* **INSTRUCTIONS FOR THE TASK**:
Reproduce the rows below verbatim, from the line with "Task: Click the letters L.Ș. in the receipt" through the line with "pos(129,386)", both lines included, and leave out the pictures.

────────────────

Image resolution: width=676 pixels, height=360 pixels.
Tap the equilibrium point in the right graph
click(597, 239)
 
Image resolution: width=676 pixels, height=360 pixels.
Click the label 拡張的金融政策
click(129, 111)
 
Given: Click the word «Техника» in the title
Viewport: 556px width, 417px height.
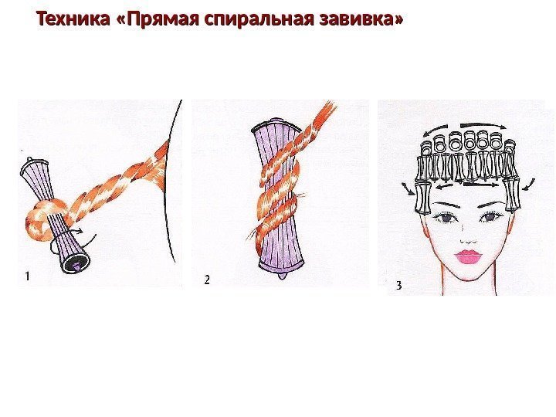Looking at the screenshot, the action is pyautogui.click(x=73, y=19).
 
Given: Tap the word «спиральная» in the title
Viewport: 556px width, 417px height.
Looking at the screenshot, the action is pyautogui.click(x=259, y=19).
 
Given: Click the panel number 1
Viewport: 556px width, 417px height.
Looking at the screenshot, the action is pyautogui.click(x=27, y=276).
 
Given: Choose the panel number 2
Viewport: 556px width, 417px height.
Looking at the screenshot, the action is pyautogui.click(x=207, y=280).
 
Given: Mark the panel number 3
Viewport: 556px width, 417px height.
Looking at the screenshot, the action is pyautogui.click(x=399, y=286).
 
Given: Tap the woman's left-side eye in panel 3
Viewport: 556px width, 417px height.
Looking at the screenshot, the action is pyautogui.click(x=443, y=217).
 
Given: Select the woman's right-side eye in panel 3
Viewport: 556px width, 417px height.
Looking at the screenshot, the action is pyautogui.click(x=490, y=217).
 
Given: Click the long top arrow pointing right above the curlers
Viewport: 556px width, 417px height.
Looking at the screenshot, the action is pyautogui.click(x=483, y=125).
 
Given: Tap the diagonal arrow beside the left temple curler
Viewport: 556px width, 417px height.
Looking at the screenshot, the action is pyautogui.click(x=408, y=189).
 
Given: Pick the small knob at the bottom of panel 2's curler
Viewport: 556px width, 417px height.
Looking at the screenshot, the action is pyautogui.click(x=282, y=276).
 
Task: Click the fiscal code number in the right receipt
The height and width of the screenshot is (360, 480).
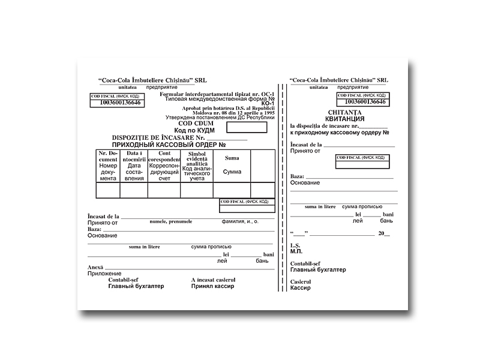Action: click(362, 102)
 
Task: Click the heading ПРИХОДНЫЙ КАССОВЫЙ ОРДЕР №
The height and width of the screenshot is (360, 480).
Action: click(169, 145)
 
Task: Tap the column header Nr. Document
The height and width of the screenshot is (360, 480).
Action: click(108, 166)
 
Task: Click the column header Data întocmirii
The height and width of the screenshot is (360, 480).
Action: click(134, 166)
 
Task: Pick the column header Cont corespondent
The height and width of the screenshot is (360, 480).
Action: click(164, 166)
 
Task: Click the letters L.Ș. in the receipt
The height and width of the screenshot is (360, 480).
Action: click(295, 245)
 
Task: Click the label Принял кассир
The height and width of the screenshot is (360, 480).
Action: click(212, 286)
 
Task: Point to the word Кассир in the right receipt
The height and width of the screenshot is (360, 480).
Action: click(300, 288)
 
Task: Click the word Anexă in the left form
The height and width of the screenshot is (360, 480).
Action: click(96, 267)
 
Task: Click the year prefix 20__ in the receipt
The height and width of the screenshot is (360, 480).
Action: click(383, 233)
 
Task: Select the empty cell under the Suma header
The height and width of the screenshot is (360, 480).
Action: click(232, 190)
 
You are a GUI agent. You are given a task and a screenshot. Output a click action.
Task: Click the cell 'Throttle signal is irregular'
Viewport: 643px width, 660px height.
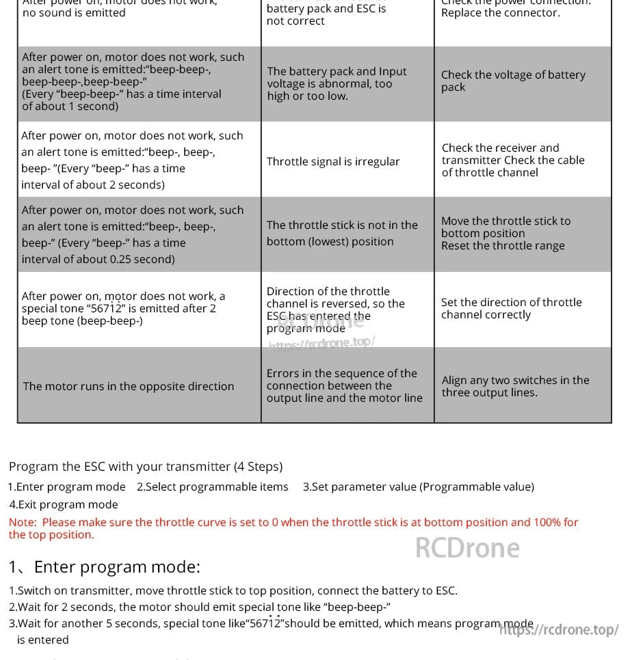pos(333,161)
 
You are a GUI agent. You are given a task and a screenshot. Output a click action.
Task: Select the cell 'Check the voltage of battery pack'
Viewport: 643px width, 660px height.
pos(513,81)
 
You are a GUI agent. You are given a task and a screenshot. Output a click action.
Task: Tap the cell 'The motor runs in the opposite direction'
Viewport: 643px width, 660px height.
pos(129,386)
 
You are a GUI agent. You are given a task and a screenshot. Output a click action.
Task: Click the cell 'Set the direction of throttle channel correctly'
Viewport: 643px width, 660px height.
pos(511,308)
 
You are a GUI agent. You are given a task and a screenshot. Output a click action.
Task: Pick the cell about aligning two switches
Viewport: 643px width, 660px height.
pos(515,386)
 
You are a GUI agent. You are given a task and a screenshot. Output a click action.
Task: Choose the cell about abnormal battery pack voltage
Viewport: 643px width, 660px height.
pos(337,83)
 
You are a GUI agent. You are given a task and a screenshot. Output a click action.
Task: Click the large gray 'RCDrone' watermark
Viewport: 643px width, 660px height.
pos(467,548)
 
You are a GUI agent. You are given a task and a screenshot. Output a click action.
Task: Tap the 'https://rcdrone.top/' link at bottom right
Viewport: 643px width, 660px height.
pos(559,629)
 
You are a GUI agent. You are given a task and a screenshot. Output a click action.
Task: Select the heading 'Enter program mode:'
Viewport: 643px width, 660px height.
pos(116,566)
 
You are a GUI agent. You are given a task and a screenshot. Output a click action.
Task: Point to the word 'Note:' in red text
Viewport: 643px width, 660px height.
pos(23,522)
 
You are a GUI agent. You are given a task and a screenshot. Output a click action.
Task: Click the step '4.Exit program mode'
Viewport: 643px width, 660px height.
pos(64,504)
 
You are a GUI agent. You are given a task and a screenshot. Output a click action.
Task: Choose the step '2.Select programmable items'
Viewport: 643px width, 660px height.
pos(212,486)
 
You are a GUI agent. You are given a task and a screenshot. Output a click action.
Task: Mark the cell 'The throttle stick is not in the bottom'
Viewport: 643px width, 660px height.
pos(341,233)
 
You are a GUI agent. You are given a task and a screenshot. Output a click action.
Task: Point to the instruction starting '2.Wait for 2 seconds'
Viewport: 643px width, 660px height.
pos(200,607)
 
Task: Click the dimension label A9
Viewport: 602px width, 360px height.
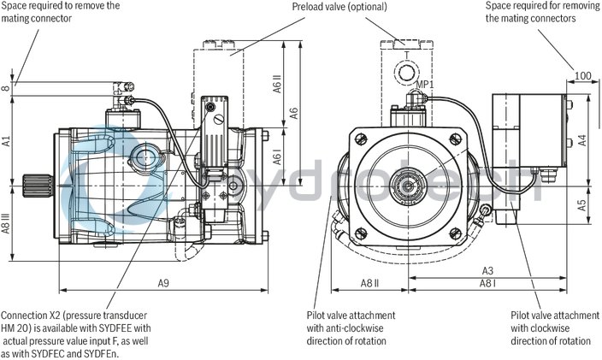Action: [x=162, y=282]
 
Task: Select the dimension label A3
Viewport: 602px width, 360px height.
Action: [x=487, y=270]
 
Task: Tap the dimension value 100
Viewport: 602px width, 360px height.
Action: [x=581, y=76]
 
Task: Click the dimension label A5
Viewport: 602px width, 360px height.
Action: [x=582, y=204]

────────────────

* **EXERCISE SOLUTION**:
Task: Click the letters L.Ș. in the receipt
The height and width of the screenshot is (360, 480).
Action: click(295, 245)
 
Task: Click the label Принял кассир
The height and width of the screenshot is (360, 480).
Action: click(212, 286)
 
Task: Point to the word Кассир in the right receipt
The height and width of the screenshot is (360, 480).
Action: click(300, 288)
 
Task: Click the word Anexă in the left form
The height and width of the screenshot is (360, 480).
Action: click(96, 267)
 
Task: Click the year prefix 20__ in the receipt
The height and width of the screenshot is (360, 480).
Action: click(383, 233)
 
Task: Select the empty cell under the Suma header
The height and width of the screenshot is (360, 480).
Action: click(232, 190)
 
You are a GUI agent. You are given a task and a screenshot. Output a click action.
Task: Click the cell 'Throttle signal is irregular'
Viewport: 643px width, 660px height.
pos(333,161)
 
You are a GUI agent. You are given a task and a screenshot. Output a click action.
Task: Select the cell 'Check the voltage of battery pack'
Viewport: 643px width, 660px height.
pos(513,81)
 
You are a GUI agent. You are given a task and a screenshot. Output a click action.
Task: Tap the cell 'The motor runs in the opposite direction'
Viewport: 643px width, 660px height.
pos(129,386)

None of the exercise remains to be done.